「VIVE Pro」のフルセットが発売、「SteamVR Tracking 2.0」対応のアクセサリーが付属

 2018年4月23日、HTC NIPPONは「VIVE Pro」を発売した。価格は製込みで17万5910円。新しいトラッキング技術の「SteamVR Tracking 2.0」に対応した「ベースステーション2.0」とコントローラーが2個ずつ付属する。

 同社は4月6日に「VIVE Pro HMD(アップグレードキット)」を税込み10万1520円で発売していたが、こちらはゴーグル単体での販売で、既存の「VIVE」に付属していた「SteamVR Tracking 1.0」対応のベースステーションとコントローラーを使うのが前提になっていた。今回、2.0対応のセットが登場したことで、VIVE Proの本来の性能を引き出せることになる。

 ベースステーション2.0を使うメリットは、トラッキング範囲が広くなることだ。2個使用時の範囲は最大6×6m、(まだ正式な仕様ではないが)4個使用時は最大10×10mとなる。従来のベースステーションでは2個で約3.5×3.5m(3個以上は利用不可)なので、最大範囲は大幅に広くなる。

 ただし良いことだけではない。ベースステーション2.0は従来のVIVEやコントローラーをトラッキングできないため、VIVE Proや新しいコントローラーで利用する必要がある。従来のベースステーションはVIVE Proや新しいコントローラーにも対応するため、互換性の点で見るなら従来のベースステーションの方が優れている。
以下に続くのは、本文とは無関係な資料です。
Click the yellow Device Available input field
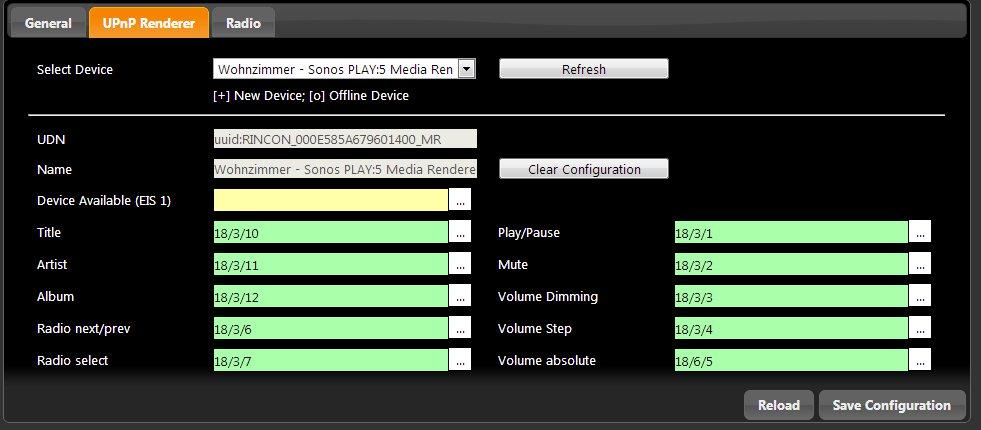The width and height of the screenshot is (981, 430). click(x=330, y=200)
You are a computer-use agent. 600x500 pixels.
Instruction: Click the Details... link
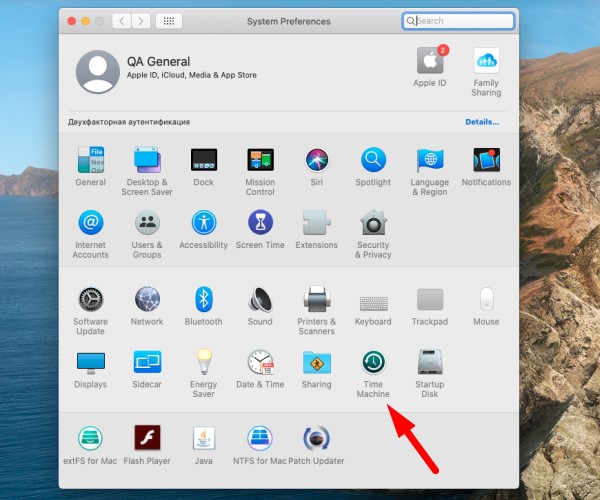click(481, 122)
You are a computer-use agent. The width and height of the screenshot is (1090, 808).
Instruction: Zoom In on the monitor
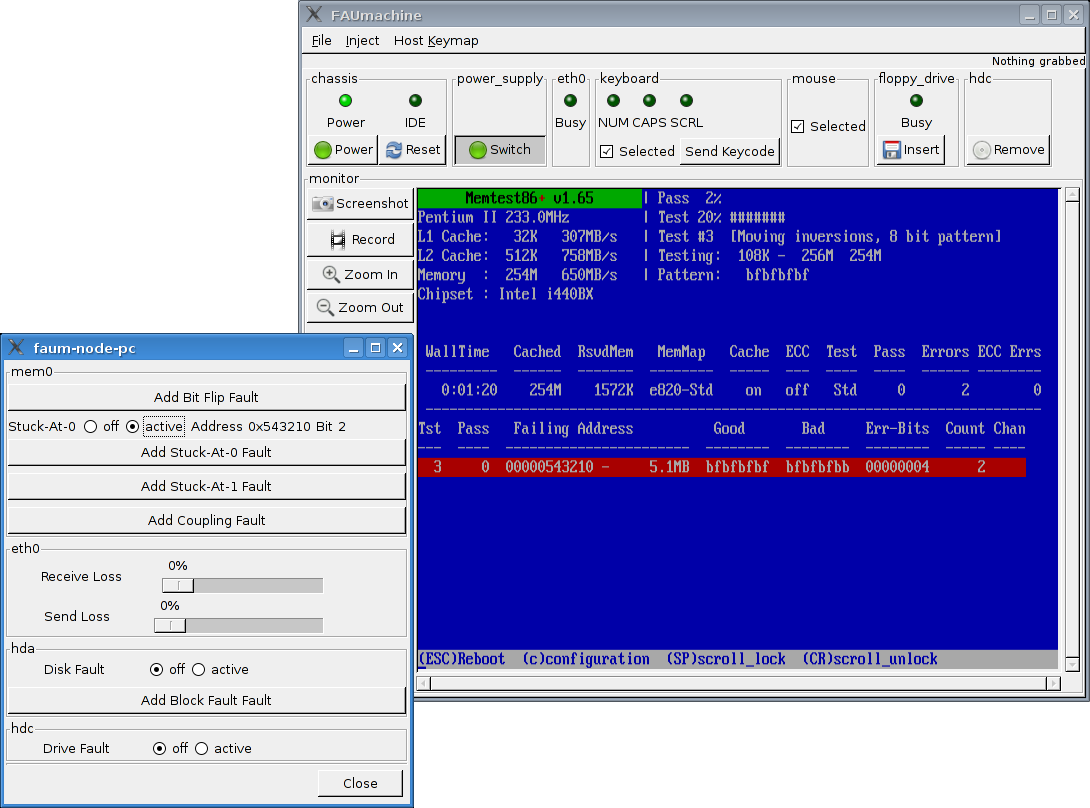360,275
レアケースになると思われるが、1つのエリアでVIVEとVIVE Proを同時に使う場合は注意が必要だ。

 下は同社の公開している対応表。表内の「CE」は「Consumer Edition」、「BE」は「Business Edition」で、基本的な仕様は同じだ。

 アップグレードキットの発売から1ヵ月も経たないうちに2.0対応のフルセットが登場したことに驚いた人も多いのではないだろうか。新しいベースステーションとコントローラーは単体での販売も予定されているが、発売時期や価格は未定。アップグレードキットを購入した人がSteamVR Tracking 2.0を体験できるのはもう少し先になってしまいそうだ。